### Tekst źródłowy
'''
Nigdy bym nie powiedział, że będę uczył, że będę pisał (choć dostawałem same dwójki i trójki w liceum, w klasie o profilu humanistycznym), że będę tworzył i jednocześnie perfekcyjnie mówił w językach obcych.

Studia są jak drogowskazy, a z drogi zawsze można zjechać. Pytanie czy będziemy w stanie znaleźć inną lub wrócić na tę samą, gdy trafimy na ślepą uliczkę.

Świat przyspiesza, a wiedza nie nadąża

W tym miejscu dochodzimy do sedna. Większość z nas zdaje sobie sprawę z tego, co wydarzyło się na przełomie ostatnich niespełna 3 lat. Świat przyspieszył do takich prędkości, że nasza pojemność operacyjna mózgu nie jest w stanie nadążyć za wydarzeniami, zmianami, przemianami oraz stawianymi przed nami oczekiwaniami.

Co z tym fantem zrobić?

Pracuj nad kompetencjami przyszłości, które jednocześnie pozwolą Ci wydobyć ze studiów wszystko co najlepsze, a Ty zyskasz i papier, i poczucie dobrze spożytkowanego czasu w uniwersyteckich bibliotekach.

Co to kompetencje przyszłości?

  • Elastyczność (czyli umiejętność dostosowania się do dynamiki przemian)
  • Otwartość na nowe
  • Umiejętne zarządzanie ryzykiem
  • Umiejętne dywersyfikowanie źródeł przychodu
  • Umiejętność szybkiego uczenia się i kojarzenia faktów
  • Umiejętność zarządzania prywatnymi finansami
  • Znajomość języków obcych
  • Umiejętny networking i budowanie relacji z innymi
  • Prowadzenie opartej na szacunki i otwartości na innych dyskusji
  • Doskonalenie się w inteligencji emocjonalnej
  • Umiejętność weryfikacji naszych przekonań i pozyskiwania informacji

Do tego studia Cię nie przygotują. Dlaczego? Bo jak to kiedyś stwierdził Albert Einstein: „Wyobraźnia jest ważniejsza od wiedzy, ponieważ wiedza jest ograniczona” i do tego dołożyłbym również „kreatywność”. Wiedza nie ewoluuje w takim tempie jak świat, w którym przyszło nam żyć. A co za tym idzie – studia też nie, które stanowią dopiero punkt wyjścia do dalszego działania.
'''
### Wykaz danych
'''
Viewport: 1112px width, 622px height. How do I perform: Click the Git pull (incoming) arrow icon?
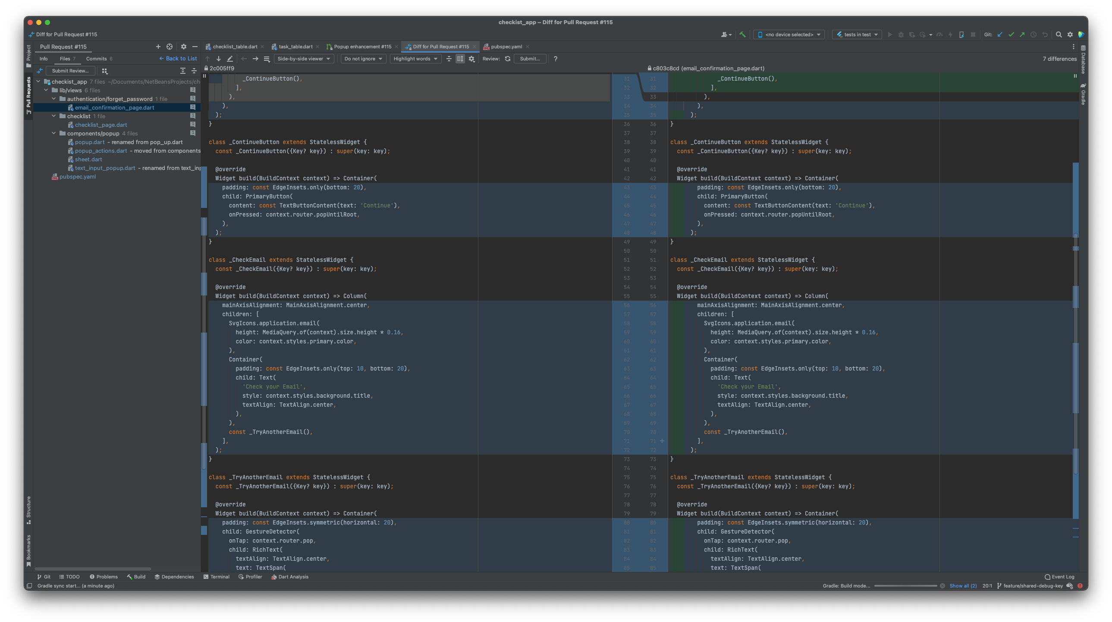point(1000,35)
'''
### Polecenie
Wymień wszystkie czynności, o których pierwsze zdanie tekstu źródłowego mówi, że nigdy by się nie przypuszczało, że będą wykonywane.

### Rozwiązanie zadania
- uczenie
- pisanie
- tworzenie
- perfekcyjne mówienie w językach obcych